CHAPITRE I. — ce que c’est que le droit naturel des hommes.


Le droit naturel de l’homme peut être défini vaguement : le droit que l’homme a aux choses propres à sa jouissance.

Avant que de considérer le droit naturel des hommes, il faut considérer l’homme lui-même dans ses différents états de capacité corporelle et intellectuelle, et dans ses différents états relatifs aux autres hommes.
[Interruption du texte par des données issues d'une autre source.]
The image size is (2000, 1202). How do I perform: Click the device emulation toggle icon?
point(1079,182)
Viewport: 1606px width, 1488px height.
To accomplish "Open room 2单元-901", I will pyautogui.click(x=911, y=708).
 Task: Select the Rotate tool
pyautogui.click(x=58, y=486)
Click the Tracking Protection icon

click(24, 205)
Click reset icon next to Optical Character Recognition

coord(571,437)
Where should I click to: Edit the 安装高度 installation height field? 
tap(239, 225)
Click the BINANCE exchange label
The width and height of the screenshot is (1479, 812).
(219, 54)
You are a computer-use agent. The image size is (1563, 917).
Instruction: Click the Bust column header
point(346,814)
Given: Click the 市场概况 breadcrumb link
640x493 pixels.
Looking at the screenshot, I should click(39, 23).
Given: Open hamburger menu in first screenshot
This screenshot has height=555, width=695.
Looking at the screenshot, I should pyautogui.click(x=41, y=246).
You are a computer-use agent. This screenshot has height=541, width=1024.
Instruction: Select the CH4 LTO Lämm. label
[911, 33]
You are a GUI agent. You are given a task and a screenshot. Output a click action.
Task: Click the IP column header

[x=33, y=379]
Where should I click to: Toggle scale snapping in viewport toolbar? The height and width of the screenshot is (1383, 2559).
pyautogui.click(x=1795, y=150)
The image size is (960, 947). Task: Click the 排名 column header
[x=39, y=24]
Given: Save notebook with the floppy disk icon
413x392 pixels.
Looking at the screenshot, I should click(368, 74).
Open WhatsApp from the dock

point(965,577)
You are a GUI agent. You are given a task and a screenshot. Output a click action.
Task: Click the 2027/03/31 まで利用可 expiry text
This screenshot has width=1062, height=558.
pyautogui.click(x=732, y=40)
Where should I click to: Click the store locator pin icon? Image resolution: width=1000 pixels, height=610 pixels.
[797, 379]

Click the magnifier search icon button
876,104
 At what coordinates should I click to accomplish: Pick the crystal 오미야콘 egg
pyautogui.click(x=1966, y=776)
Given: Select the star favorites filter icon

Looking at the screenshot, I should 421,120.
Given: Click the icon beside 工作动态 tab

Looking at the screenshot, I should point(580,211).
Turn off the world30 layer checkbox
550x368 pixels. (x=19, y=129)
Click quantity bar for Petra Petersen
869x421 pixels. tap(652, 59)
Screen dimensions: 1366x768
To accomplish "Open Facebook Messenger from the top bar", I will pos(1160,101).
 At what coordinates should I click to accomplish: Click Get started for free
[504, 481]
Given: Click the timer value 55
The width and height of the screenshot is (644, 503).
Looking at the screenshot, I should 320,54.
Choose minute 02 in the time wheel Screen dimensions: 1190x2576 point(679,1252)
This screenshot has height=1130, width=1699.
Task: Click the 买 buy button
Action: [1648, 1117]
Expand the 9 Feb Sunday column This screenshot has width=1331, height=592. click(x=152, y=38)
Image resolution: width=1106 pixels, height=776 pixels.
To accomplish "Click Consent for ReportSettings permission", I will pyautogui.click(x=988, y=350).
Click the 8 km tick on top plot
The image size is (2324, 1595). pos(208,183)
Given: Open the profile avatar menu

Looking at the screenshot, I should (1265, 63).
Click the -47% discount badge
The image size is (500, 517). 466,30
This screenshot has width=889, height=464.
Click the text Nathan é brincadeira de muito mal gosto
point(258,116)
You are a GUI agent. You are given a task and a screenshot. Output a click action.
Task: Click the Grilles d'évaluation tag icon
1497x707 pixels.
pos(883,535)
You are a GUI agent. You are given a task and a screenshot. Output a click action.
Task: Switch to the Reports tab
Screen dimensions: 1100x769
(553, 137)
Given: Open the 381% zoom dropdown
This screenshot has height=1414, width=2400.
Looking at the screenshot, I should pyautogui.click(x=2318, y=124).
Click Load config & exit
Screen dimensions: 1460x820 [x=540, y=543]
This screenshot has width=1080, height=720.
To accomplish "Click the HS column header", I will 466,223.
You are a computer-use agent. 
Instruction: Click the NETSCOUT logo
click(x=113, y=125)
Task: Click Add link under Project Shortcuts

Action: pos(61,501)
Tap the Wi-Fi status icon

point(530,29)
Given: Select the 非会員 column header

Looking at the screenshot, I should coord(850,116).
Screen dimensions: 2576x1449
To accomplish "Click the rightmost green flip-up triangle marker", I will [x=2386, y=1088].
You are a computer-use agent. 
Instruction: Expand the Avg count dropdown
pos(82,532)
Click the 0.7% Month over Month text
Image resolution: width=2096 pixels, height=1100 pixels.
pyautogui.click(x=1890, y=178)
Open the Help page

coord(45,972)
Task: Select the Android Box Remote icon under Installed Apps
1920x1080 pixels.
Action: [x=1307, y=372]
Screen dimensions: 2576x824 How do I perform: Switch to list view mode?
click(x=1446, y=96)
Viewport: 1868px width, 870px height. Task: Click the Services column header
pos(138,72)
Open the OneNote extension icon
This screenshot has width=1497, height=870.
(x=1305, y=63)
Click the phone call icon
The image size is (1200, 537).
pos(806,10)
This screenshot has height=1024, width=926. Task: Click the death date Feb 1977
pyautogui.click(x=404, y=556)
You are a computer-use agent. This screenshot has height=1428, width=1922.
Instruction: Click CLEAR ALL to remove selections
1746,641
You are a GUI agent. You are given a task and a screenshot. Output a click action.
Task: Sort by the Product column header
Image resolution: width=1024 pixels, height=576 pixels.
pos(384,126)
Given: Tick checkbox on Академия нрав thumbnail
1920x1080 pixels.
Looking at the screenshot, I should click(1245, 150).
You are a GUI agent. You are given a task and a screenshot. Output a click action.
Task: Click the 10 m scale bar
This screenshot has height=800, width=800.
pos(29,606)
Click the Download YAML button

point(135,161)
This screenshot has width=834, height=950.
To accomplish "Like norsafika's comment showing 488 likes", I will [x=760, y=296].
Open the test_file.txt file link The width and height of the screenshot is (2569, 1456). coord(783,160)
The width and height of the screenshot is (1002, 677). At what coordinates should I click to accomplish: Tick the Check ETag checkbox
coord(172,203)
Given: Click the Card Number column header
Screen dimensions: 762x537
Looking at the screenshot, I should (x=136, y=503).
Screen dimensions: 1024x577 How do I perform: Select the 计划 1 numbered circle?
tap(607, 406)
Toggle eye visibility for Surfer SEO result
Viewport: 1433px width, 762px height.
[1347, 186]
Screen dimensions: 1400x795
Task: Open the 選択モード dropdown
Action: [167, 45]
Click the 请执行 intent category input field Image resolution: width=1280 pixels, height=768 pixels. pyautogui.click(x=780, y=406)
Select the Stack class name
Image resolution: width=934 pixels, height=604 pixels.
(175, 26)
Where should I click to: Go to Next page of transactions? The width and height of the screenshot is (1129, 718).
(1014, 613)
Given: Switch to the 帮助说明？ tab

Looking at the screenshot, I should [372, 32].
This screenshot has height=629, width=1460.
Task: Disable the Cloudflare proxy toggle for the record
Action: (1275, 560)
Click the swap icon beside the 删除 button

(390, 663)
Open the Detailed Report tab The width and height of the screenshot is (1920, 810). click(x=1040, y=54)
Si l’on n’entre pas dans cet examen avant que d’entreprendre de développer le droit naturel de chaque homme, il est impossible d’apercevoir même ce que c’est que ce droit[1].

C’est faute d’avoir remonté jusqu’à ces premières observations, que les philosophes se sont formé des idées si différentes et même si contradictoires du droit naturel de l’homme. Les uns, avec quelque raison, n’ont pas voulu le reconnaître ; les autres, avec plus de raison, l’ont reconnu ; et la vérité se trouve de part et d’autre. Mais une vérité en exclut une autre dans un même être lorsqu’il change d’état, comme une forme est la privation actuelle d’une autre forme dans un même corps.

Celui qui a dit que le droit naturel de l’homme est nul, a dit vrai[2].

Celui qui a dit que le droit naturel de l’homme est le droit que la nature enseigne à tous les animaux, a dit vrai[3].

  1. Il en a été des discussions sur le droit naturel, comme des disputes philosophiques sur la liberté, sur le juste et l’injuste : on a voulu concevoir, comme des êtres absolus, ces attributs relatifs, dont on ne peut avoir d’idée complète et exacte qu’en les réunissant aux corrélatifs dont ils dépendent nécessairement, et sans lesquels ce ne sont que des abstractions idéales et nulles.
  2. Voyez-en l’exemple à la fin de ce chapitre.
  3. C’est la définition de Justinien ; elle a, comme les autres, son aspect où elle est vraie.